Cartello anti Aemilia, l’autore è Amato

L’imputato l’ha rivelato con rabbia durante uno dei suoi “show” nell’aula bunker davanti ai giudici e ai carabinieri

REGGIO EMILIA. Quel cartello inquietante – una sorta di tazebao – pieno zeppo di invettive contro il processo Aemilia e affisso provocatoriamente oltre un mese fa alla vigilia del maxi processo sulla bacheca comunale situata davanti al tribunale, ha ora anche la “firma” di chi ha architettato il tutto. E la “rivelazione” è arrivata proprio nell’aula bunker da parte di uno degli imputati.

Da quanto “filtra” è accaduto nell’udienza di nove giorni fa, quando il 53enne Francesco Amato – accusato di associazione mafiosa ed estorsione, difeso d’ufficio dal legale Franco Beretti – nell’ennesimo “show” in aula ha detto con rabbia di aver fatto lui il cartello contro Aemilia (“condito” pure da prese di posizione sul terrorismo islamico). Frasi urlate in quello che sta ormai diventando un autentico “duello” con la Corte, culminato nell’ultima udienza con l’allontanamento di Amato pochi minuti dopo l’inizio del maxi processo. Ma nove giorni fa lo sfogo con tanto di autoaccusa per quel preoccupante cartello ha dato la svolta alle indagini dei carabinieri, peraltro presenti nell’aula bunker e che hanno ascoltato con le loro orecchie la scomposta confessione di Amato.

Su quel cartello inquietante è stato aperto un fascicolo in procura e, alla luce di quanto ammesso dal 53enne di Rosarno (Reggio Calabaria) ma da tempo residente a Reggio, sono stati avviati i riscontri per capire se le sue parole siano vere oppure un bluff, mentre rimane ancora incerta l’ipotesi di reato. «Sì l’ho fatto io quel manifesto – conferma Amato alla Gazzetta – e sono uscito allo scoperto perché voglio che si sappia. Reggio è molto cambiata: ndrangheta, i terroristi dell’Isis...». «Ci sono 250 cutresi che sono accusati appartenenti alla 'ndrangheta – si legge nel tazebao, formato da sette fogli a quadretti, numerati in alto e incorniciati da un grande cartello giallo – Su questi 250 imputati ci possono essere dai 20 ai 30 appartenenti alla 'ndrangheta che io stesso chiamo feccia». Non solo: compare un inquietante tributo a boss come Giuseppe Piromalli, Antonio Macrì, Tano Badalamenti.

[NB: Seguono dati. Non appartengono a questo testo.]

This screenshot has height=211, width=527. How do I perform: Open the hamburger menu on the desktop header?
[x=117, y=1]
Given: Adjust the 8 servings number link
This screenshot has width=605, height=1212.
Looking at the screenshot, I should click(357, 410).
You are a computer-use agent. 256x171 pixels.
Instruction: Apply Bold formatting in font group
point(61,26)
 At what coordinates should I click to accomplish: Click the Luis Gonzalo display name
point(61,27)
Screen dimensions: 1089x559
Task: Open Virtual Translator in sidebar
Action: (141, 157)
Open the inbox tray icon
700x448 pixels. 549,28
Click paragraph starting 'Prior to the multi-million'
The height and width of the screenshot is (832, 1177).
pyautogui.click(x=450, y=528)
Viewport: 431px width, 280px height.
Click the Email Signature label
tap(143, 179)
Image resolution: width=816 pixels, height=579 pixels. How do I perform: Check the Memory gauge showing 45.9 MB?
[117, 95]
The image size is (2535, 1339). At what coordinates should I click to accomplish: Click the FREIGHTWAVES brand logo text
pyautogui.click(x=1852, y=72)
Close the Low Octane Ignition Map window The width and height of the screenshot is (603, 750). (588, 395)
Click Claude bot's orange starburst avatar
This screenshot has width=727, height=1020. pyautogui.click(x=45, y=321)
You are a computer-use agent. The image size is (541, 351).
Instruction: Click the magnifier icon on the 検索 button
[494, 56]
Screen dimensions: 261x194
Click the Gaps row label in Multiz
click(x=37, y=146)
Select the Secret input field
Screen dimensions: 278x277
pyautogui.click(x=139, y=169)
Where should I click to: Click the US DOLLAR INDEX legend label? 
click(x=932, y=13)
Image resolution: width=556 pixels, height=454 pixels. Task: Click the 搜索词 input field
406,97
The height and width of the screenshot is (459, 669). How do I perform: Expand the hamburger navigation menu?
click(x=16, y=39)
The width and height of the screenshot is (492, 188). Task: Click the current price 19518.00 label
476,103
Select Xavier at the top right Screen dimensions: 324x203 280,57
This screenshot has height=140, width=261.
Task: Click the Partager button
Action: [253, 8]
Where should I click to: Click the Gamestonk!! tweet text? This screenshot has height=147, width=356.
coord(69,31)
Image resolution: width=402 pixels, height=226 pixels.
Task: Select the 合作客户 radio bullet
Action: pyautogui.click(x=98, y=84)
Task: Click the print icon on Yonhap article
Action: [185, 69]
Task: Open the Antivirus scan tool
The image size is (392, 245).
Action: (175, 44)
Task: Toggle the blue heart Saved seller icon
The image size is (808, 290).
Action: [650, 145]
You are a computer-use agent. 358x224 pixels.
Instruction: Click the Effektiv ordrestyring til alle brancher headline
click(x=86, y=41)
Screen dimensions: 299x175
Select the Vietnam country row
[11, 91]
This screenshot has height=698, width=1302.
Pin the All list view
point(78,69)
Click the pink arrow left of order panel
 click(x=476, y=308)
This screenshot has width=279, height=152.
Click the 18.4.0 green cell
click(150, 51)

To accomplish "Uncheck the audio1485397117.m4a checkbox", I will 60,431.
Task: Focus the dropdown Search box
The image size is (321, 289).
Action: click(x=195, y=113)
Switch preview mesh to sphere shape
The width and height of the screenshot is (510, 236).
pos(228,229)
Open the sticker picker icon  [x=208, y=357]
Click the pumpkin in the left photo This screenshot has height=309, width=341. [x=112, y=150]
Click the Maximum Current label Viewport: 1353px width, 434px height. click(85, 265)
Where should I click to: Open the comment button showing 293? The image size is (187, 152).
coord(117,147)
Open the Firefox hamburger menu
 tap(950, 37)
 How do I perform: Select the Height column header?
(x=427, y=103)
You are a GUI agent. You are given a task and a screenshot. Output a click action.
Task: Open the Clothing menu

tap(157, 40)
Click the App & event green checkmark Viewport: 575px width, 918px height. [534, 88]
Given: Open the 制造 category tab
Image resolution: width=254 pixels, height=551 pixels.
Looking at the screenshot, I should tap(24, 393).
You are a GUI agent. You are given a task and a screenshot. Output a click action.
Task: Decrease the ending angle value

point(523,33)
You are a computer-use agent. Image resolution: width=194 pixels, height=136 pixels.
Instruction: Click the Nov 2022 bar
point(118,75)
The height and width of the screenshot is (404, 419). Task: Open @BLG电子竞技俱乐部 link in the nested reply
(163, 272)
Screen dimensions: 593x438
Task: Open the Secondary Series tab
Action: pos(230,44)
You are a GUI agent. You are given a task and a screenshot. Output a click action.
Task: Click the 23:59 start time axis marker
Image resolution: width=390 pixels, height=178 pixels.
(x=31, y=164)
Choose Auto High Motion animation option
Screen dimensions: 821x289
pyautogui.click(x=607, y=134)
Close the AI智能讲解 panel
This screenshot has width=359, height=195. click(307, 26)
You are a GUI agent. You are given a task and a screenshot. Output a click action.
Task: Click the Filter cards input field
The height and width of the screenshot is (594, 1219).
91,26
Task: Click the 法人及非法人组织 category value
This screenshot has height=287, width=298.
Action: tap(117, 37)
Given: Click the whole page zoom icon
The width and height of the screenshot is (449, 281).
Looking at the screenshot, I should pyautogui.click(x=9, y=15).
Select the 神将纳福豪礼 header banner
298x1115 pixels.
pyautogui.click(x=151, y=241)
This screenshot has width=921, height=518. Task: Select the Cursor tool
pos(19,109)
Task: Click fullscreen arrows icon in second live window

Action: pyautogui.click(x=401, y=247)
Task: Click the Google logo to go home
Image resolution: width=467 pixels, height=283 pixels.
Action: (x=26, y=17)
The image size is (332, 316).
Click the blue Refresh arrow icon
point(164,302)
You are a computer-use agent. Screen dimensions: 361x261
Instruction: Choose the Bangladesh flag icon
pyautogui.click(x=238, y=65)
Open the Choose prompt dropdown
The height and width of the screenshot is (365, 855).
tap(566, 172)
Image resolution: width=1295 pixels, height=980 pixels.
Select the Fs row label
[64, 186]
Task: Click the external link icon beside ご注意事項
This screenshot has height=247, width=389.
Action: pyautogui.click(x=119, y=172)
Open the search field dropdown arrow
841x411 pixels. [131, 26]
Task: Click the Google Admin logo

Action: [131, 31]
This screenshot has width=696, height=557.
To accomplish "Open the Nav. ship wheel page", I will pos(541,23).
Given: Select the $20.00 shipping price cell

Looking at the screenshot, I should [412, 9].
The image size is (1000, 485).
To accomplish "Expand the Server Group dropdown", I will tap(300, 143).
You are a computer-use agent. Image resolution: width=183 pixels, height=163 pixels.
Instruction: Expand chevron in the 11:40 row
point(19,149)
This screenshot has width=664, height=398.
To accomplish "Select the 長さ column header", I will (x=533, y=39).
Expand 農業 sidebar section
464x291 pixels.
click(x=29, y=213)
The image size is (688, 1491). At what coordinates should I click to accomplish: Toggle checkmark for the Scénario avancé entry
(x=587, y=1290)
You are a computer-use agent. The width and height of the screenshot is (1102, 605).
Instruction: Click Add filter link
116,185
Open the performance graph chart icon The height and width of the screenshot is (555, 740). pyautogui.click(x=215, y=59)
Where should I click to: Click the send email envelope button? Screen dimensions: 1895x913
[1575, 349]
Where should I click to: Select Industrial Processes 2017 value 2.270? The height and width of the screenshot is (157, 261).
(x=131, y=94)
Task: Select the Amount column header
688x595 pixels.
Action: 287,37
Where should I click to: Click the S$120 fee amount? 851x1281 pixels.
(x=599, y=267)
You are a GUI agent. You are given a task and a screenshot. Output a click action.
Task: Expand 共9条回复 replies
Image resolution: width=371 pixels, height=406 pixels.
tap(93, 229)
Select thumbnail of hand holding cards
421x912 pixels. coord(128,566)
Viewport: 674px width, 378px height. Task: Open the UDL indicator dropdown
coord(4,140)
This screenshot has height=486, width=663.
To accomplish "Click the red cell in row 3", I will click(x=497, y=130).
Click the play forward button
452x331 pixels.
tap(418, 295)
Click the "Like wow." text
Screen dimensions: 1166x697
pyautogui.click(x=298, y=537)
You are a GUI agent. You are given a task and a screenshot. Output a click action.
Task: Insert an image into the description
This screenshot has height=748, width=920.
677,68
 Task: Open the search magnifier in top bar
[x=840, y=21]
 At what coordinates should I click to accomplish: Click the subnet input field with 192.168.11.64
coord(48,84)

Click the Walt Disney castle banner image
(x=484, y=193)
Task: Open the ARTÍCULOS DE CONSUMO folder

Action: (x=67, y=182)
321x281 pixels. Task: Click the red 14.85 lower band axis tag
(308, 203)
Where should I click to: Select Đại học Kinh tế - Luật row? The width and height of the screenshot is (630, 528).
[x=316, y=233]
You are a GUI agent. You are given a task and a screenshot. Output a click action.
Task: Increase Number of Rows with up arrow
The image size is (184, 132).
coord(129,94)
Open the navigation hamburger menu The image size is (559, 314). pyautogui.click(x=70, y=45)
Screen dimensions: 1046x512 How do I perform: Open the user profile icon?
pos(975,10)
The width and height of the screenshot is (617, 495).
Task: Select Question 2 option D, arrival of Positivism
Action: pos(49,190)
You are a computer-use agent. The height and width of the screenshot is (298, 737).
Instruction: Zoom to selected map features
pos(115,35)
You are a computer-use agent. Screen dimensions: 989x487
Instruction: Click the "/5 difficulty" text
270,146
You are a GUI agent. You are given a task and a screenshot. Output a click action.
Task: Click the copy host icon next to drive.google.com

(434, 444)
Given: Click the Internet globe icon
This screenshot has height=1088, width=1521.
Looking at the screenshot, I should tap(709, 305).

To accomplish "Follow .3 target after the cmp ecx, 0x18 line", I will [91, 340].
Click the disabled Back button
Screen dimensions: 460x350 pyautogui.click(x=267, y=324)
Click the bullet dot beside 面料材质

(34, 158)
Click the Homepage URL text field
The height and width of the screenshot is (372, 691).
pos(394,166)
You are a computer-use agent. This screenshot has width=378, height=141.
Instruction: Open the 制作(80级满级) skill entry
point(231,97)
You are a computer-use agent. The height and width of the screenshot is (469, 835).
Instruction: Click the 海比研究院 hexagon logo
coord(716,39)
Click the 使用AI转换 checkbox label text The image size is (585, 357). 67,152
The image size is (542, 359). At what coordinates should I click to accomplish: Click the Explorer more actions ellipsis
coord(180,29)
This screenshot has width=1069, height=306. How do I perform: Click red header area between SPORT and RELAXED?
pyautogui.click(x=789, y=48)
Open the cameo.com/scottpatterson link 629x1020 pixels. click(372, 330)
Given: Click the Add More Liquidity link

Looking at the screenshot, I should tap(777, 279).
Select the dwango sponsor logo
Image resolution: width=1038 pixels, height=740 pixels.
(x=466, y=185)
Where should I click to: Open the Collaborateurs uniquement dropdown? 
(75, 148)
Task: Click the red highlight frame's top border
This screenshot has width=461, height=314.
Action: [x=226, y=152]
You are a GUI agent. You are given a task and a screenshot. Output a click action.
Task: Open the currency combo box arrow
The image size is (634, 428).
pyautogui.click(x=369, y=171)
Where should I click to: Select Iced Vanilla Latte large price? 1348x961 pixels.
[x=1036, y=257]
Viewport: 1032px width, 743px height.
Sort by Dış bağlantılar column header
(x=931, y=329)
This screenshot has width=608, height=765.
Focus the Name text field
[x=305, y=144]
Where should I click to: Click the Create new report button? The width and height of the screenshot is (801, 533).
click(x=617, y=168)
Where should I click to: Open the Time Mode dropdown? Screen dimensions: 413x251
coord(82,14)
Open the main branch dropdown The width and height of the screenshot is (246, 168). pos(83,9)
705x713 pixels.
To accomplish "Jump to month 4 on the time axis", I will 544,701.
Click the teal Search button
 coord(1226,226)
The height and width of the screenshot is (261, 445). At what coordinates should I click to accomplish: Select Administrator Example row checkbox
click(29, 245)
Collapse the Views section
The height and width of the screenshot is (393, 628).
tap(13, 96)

Secondo Amato i reggiani vorrebbero cacciare i calabresi perché adesso hanno stretto un patto con gli islamici. Si fanno anche riferimenti ad alcune persone, come il dirigente del carcere di Reggio, alcuni avvocati, assistenti sociali e un parroco. Negli scritti, si propone una protesta per fermare la Via Emilia, l'Autostrada del Sole e la ferrovia e ci sono anche molti riferimenti critici all'Isis e al Califfato. A conclusione delle sette pagine c'è un'immagine di Cristo con scritto di fianco «Onore al nostro credo».